In 1970, Dana Densmore’s article “Speech is the Form of Thought” appeared in No More Fun and Games: A Journal of Female Liberation; Densmore is evidently the first U.S. advocate of “she” as a gender-neutral pronoun, a solution many writers, particularly academic writers, favor today. (There are also proponents of alternating “he” and “she” — among them, interestingly, Justice Ginsburg.)
Densmore’s ludicrous claim was that “’she’ is appropriate for the ‘he or she’ usage because within the one word it contains both the old ‘he’ and the old ‘she.’” The fact that the new “she” also consists entirely of the old “she” seems to have escaped her entirely.
Densmore admits that there would be “some confusion during the transition period,” while people get used to the idea of an “asexual she”. And after it too, I fear. But the confusion is good, Densmore says, because “if nothing else, it would show men how it feels to have one’s inclusion uncertain and permit women a hint of what it feels like to live in a world that is theirs” (emphasis in original). Her other suggestions, “herm” and “heris,” follow a similar logic. “The old words will have to be scrapped entirely,” she explains breezily.

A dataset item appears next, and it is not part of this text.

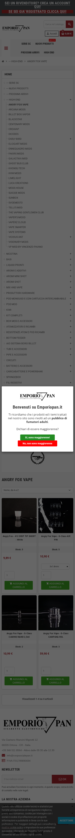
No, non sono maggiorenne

Forty years on there has been a serious move toward “she,” but “herm” and “heris” are both non-starters. I venture to suggest that “she,” too, will eventually fail, because it won’t reach escape velocity out of the academy and into the wider world. The logic of it is all wrong, as Densmore unwittingly demonstrates in her remarks above. On the one hand there are those who are championing “she” as a true gender-neutral pronoun when a different and highly specific sense has been fixed in that word for centuries, so that the proposal makes no more sense than suddenly calling all men and women “women”; on the other, there are those who seek to draw attention to gender inequality by forcing extra consideration on women every time an indeterminate pronoun heaves into view. If it is outmoded to open a woman’s door for her or light her blasted cigarette, what are we to make of this? Where’s the equality in it? It seems “not a solution, but a retribution,” as one poster on a WordReference forum described it, “substituting one chauvinism for another.”
The two aims, one semantic and one political, are at each other’s throats.
Despite the lack of clarity or sense in using gender-neutral “she,” it seems that those who have been through graduate school in the humanities have generally succumbed to it. Even the best prose stylist of my generation, the late David Foster Wallace (whose mother is a superb — and hilarious — grammarian²) fell victim to “she.”
Setting aside the practical difficulties of gendered pronouns for those for whom they are inappropriate, nobody is served well in our current pronoun setup. Among the non-academic writers of my acquaintance, “they” is gaining ground, but “he” still wins the day, hands down. I haven’t managed yet to make the leap myself, and very much wish there were another way.
¹ The evolution of Le Guin’s thinking is marvelously sane, but complicated; the story is covered in detail in Anna Livia’s Pronoun envy: literary uses of linguistic gender, OUP 2001.
² Her book, Practically Painless English, I recommend unreservedly to all grammar wonks and lovers of comic literature.
Editor’s note: a version of this article appeared in 2011 at The Awl.